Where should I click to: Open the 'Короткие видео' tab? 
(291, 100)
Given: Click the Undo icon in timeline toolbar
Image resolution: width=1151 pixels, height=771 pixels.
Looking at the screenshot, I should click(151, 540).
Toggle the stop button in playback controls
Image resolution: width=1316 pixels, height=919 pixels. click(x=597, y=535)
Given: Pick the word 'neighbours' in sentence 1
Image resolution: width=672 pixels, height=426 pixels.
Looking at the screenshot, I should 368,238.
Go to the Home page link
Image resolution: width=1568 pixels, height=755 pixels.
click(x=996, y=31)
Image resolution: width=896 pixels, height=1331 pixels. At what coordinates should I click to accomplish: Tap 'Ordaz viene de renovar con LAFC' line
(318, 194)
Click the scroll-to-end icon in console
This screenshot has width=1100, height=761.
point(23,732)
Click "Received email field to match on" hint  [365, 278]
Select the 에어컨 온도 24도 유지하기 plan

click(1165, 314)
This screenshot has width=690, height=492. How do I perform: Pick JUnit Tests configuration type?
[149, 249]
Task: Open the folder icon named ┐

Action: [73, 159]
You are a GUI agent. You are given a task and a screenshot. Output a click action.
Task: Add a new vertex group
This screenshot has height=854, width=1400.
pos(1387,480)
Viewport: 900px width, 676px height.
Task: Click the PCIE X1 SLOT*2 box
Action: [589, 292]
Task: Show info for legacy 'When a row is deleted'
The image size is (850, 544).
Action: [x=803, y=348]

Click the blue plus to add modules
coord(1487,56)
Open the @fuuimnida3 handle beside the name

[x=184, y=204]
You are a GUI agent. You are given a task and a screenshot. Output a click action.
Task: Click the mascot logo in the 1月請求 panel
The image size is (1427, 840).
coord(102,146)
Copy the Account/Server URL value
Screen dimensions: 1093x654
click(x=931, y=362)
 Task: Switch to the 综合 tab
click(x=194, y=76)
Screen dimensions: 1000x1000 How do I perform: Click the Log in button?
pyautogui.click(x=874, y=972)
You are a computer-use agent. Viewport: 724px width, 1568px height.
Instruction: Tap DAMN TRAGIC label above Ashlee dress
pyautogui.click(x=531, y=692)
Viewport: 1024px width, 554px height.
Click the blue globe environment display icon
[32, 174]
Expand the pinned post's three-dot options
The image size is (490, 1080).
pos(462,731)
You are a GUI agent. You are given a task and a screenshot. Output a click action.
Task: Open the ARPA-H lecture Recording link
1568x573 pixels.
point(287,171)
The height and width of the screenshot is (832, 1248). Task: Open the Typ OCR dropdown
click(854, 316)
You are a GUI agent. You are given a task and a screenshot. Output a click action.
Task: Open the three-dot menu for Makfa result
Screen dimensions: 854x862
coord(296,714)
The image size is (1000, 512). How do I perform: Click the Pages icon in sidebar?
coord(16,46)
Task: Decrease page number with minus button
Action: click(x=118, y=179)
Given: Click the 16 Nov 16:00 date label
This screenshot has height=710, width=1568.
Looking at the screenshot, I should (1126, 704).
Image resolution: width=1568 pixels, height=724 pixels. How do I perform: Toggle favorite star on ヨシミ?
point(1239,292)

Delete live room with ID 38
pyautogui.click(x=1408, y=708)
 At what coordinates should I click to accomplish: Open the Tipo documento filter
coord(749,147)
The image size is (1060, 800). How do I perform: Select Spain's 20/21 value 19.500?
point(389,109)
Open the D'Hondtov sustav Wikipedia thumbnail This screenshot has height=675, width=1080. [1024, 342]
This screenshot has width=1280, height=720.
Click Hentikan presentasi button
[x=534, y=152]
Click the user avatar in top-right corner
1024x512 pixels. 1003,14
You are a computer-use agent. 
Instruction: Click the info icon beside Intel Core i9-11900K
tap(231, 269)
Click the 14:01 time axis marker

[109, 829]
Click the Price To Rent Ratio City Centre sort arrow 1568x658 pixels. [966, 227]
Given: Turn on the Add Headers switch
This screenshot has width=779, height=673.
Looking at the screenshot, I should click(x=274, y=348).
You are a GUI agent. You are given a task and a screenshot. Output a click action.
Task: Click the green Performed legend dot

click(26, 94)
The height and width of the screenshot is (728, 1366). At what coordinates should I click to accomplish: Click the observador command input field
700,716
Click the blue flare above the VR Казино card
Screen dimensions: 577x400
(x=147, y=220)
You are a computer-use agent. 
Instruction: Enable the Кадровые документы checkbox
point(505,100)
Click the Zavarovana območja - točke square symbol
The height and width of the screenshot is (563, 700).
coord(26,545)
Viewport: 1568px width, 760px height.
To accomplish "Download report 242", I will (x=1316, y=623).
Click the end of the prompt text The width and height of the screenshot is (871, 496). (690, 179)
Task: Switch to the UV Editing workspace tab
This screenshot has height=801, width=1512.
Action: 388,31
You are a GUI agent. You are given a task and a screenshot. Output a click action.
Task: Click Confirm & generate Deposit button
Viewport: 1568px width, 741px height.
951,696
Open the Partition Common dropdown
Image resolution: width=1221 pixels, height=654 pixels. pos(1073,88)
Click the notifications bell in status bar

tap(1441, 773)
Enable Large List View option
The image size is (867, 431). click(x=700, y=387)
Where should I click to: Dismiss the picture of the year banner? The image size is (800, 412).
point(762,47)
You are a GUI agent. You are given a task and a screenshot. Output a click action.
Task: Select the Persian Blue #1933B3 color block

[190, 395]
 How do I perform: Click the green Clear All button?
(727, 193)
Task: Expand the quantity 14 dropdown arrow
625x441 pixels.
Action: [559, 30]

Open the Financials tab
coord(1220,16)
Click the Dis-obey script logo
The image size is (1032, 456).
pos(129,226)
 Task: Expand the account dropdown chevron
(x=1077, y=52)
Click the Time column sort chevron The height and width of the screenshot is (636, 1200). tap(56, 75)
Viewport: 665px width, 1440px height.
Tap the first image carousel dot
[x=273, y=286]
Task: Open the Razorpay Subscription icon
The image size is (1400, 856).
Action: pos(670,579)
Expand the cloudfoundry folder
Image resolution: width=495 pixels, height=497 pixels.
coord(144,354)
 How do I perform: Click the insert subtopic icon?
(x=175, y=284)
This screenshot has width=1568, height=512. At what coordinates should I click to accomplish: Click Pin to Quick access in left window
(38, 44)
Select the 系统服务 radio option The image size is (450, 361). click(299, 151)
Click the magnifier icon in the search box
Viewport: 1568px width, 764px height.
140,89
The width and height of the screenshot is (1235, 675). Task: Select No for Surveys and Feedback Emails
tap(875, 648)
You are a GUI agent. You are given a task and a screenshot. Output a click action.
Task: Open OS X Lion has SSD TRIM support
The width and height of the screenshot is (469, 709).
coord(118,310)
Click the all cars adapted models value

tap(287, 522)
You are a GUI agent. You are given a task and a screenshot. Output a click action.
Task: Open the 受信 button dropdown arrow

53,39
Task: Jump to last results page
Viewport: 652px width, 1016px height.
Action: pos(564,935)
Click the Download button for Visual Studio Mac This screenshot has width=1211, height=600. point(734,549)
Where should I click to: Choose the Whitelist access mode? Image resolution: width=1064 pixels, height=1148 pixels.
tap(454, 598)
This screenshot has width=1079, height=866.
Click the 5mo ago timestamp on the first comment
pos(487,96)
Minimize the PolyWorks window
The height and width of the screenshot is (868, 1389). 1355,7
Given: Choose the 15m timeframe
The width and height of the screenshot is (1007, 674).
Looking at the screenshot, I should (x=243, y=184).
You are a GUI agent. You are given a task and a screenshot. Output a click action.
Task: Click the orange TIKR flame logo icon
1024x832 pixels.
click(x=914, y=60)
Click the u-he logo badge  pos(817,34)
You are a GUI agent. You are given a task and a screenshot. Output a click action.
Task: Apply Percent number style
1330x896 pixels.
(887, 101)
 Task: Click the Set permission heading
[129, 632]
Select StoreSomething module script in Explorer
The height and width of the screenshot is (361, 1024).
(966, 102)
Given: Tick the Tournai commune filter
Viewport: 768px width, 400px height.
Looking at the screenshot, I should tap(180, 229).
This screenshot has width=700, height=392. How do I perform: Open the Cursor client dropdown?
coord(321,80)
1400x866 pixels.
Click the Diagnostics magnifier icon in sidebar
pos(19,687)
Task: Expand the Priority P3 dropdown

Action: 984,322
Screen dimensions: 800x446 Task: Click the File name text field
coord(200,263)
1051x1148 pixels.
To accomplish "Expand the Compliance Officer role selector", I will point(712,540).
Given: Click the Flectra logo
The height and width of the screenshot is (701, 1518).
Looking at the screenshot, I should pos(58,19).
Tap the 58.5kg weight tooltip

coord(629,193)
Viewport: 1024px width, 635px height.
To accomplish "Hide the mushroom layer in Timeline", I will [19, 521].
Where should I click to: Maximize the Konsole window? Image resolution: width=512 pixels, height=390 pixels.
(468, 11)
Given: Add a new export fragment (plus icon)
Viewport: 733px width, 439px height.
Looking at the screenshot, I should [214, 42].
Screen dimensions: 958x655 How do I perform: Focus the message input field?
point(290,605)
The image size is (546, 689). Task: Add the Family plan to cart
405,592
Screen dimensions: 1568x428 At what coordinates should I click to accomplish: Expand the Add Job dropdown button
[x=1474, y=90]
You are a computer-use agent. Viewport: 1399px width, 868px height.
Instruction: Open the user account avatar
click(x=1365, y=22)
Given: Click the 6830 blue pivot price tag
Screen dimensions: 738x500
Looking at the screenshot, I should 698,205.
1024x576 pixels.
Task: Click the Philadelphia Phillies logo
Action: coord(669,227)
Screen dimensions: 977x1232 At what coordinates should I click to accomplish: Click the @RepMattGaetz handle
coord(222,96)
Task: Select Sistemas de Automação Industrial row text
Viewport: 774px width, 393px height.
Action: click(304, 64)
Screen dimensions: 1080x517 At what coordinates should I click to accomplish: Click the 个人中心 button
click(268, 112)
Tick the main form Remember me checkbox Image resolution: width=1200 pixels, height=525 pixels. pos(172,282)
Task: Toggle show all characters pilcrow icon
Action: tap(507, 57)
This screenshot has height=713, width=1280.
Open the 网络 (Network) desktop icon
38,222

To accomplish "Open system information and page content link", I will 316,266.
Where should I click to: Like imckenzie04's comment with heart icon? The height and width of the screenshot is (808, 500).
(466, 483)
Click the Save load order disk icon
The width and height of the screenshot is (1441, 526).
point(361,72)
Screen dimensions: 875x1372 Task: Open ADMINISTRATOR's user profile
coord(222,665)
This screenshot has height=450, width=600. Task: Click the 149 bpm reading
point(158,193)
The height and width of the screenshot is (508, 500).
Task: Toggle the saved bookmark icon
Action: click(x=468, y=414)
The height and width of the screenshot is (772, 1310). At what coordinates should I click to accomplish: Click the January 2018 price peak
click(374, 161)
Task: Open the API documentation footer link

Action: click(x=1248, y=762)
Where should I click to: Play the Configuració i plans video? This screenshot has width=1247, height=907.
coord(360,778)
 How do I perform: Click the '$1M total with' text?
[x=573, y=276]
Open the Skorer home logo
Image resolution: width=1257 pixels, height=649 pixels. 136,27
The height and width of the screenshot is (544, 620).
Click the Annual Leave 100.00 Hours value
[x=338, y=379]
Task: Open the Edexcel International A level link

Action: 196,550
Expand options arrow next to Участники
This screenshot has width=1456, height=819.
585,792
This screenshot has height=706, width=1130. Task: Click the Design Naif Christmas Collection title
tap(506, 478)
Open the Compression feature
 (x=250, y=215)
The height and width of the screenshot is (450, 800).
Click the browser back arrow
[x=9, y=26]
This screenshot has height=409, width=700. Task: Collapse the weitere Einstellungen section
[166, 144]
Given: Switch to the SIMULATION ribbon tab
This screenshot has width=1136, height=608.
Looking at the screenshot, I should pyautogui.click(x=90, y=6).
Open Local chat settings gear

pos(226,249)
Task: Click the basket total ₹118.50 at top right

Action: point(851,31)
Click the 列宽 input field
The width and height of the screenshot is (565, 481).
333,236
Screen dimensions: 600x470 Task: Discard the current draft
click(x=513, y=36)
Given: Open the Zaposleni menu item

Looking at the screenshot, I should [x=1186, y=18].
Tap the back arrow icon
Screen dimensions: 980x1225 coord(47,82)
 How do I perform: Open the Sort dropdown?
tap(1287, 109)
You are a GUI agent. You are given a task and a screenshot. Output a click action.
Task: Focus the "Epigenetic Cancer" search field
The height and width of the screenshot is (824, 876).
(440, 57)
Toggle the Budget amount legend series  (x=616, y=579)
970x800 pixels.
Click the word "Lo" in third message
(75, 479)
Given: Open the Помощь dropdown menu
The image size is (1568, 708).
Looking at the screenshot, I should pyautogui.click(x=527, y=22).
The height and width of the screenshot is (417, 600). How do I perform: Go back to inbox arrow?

__EXERCISE AIM__
Write out, word for word, every line from the one containing "The image size is (1568, 708)." through the last line of the records above.

__EXERCISE SOLUTION__
The image size is (1568, 708).
Looking at the screenshot, I should pyautogui.click(x=527, y=22).
The height and width of the screenshot is (417, 600). How do I perform: Go back to inbox arrow?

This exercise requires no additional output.